ProcessMaker is fairly easy to come to grips with. I created a workflow for the literature allocation system after only a couple of hours of study. To make testing ProcessMaker even easier, Bitnami offers ready-made installers for all major operating systems, a cloud installer and a virtual machine. From other sources, there’s also a Docker image. I used the Bitnami virtual-machine image and was in business in about five minutes.
Bottom Line: ProcessMaker is easy to get up and running and, for a complex and powerful system, it’s fairly easy to learn. Once you’re familiar with it, ProcessMaker is a tool that will save you a lot of time solving workflow problems and quite possibly save your weekends, too.
Among a long list of features, the Atom editor provides syntax coloring for common log-file formats.
Atom: An Editor for all IT Tasks
How often do you have to edit a configuration file or review a log or hack some code? If you’re in the IT business these tasks come up all the time, so what tools do you use? If the answer is a list of applications rather than a single tool, check out Atom, a free, open source editor that’s incredibly versatile, extensible, small and runs on Windows, macOS and Linux. Atom is also eminently hackable as it’s built on Electron, a framework for building cross-platform apps that’s based on HTML, JavaScript, CSS and Node.js.

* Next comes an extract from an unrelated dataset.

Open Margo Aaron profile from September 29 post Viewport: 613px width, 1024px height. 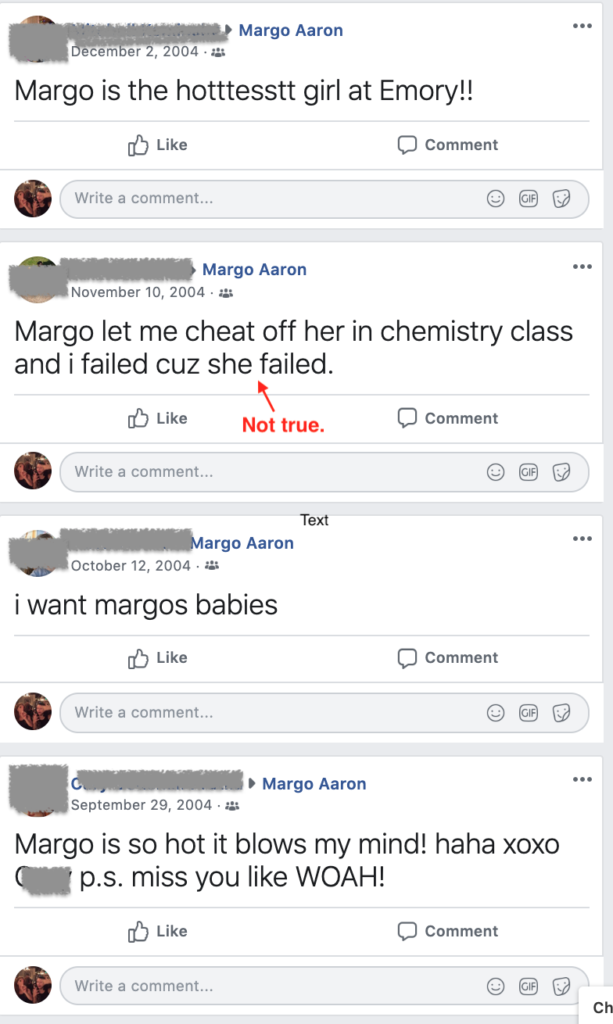314,784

Atom comes with four user-interface themes and eight syntax themes in both dark and light colors. Don’t like those? You can tweak the look and feel of the user interface with CSS or Less as well as add any features you like with HTML and JavaScript.
Among Atom’s optional add-ons there’s a package that performs syntax coloring for common log formats, and Atom provides other packages to deliver IDE-like functionality with context-aware auto-completion and code navigation features such as an outline view, go to definition, find all references, hover-to-reveal information, diagnostics (errors and warnings) and document formatting. Another incredibly powerful and useful feature is GitHub integration so you can create repos and branches, stage and commit, push and pull, resolve merge conflicts, view pull requests and more, all from within the editor.
Collaborative development is becoming a big thing, and Atom is definitely au courant here: Atom’s Teletype package makes it as easy for developers to code together by creating real-time “portals” for sharing workspaces. When a user opens a portal, their active tab becomes a shared workspace where invited collaborators can join in and make edits in real time, and as the host moves between files, the collaborators follow the active tab automatically.
Teletype is also secure. When a portal is created, users connect to the Atom servers to see who is collaborating, and when they join a portal, the collaborators communicate on a peer-to-peer basis so there’s no centralized server to spy on keystrokes. In addition, WebRTC is used to encrypt all communications. As the Atom site notes: “What happens in the portal stays in the portal.”